Dua bulan lalu, Dewan Pers telah menerima pengaduan dari wartawan asal Sorong terkait ketertutupan informasi di Papua. Yosep mengatakan ketertutupan terjadi karena ada pemberitahuan dari intelijen.
“Kami ingin meminta audiensi kepada Menpolhukam, TNI, BIS (Badan Intelijen Strategis), BIN Kapolri, dan Kementerian Luar Negeri,” ungkapnya usai audiensi dengan Yayasan Pantau, Rabu (16/10/2013).
Berdasarkan buku yang ditulis oleh John Saltford pembatasaan ke provinsi paling Timur ini telah ada sejak 1963. Orang asing diharuskan memegang surat izin khusus untuk datang ke Papua. Surat izin macam ini secara rutin kerap diproses lambat di Jakarta bahkan ditolak, upaya menghambat wartawan internasional dan organisasi masyarakat sipil.
Yosep menegaskan pemerintah harus lebih maju berfikir, membuka ruang kebebasan reformasi, ternasuk pada Undang-Undang Pers No.40 Tahun 1999.

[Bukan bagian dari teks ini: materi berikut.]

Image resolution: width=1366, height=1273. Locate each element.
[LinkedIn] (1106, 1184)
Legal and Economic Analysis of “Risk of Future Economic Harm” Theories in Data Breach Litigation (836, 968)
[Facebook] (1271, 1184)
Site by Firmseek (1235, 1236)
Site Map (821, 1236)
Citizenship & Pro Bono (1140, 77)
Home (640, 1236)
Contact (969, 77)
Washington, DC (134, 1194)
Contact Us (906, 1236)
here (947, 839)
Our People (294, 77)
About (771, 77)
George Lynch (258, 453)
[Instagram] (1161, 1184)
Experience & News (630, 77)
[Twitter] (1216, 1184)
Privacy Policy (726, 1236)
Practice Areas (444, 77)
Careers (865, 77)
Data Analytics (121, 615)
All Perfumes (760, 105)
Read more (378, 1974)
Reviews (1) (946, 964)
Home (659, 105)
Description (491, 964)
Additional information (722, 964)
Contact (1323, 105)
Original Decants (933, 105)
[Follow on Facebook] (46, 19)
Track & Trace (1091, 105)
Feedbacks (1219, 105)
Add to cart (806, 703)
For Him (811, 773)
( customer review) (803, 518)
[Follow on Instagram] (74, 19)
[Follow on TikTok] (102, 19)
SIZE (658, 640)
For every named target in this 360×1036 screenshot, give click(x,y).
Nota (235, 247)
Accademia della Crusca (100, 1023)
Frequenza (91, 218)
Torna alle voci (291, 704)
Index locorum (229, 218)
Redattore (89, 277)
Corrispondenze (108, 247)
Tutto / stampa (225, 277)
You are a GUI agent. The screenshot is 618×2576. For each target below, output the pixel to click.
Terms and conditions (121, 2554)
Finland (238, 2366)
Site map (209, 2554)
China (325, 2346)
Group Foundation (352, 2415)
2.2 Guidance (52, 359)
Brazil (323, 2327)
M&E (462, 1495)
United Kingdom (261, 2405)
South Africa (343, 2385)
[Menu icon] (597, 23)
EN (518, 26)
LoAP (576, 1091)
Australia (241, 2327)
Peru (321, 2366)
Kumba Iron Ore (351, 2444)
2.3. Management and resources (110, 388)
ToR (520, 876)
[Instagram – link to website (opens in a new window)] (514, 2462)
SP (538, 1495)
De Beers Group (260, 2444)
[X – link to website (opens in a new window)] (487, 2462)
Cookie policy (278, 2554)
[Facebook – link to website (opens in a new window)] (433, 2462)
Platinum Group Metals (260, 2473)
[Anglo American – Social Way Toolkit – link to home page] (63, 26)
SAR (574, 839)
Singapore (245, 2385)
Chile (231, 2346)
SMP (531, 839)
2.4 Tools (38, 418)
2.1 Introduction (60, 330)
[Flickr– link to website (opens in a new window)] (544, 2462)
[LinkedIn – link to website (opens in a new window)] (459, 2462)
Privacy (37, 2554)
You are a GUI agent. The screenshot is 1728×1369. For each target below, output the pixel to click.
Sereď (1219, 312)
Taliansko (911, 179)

Perwakilan Yayasan Pantau Andreas Harsono mengatakan pemerintah tak boleh membiarkan Papua tertutup dari informasi. “Padahal Gubernur Papua telah mempersilahkan wartawan asing untuk berkunjung ke Papua. Hal itu sudah tepat karena kebenaran harus diberitakan. Dan wartawan harus mendapatkan perlakuan yang sama meliput provinsi lain sama seperti Papua,” tegasnya.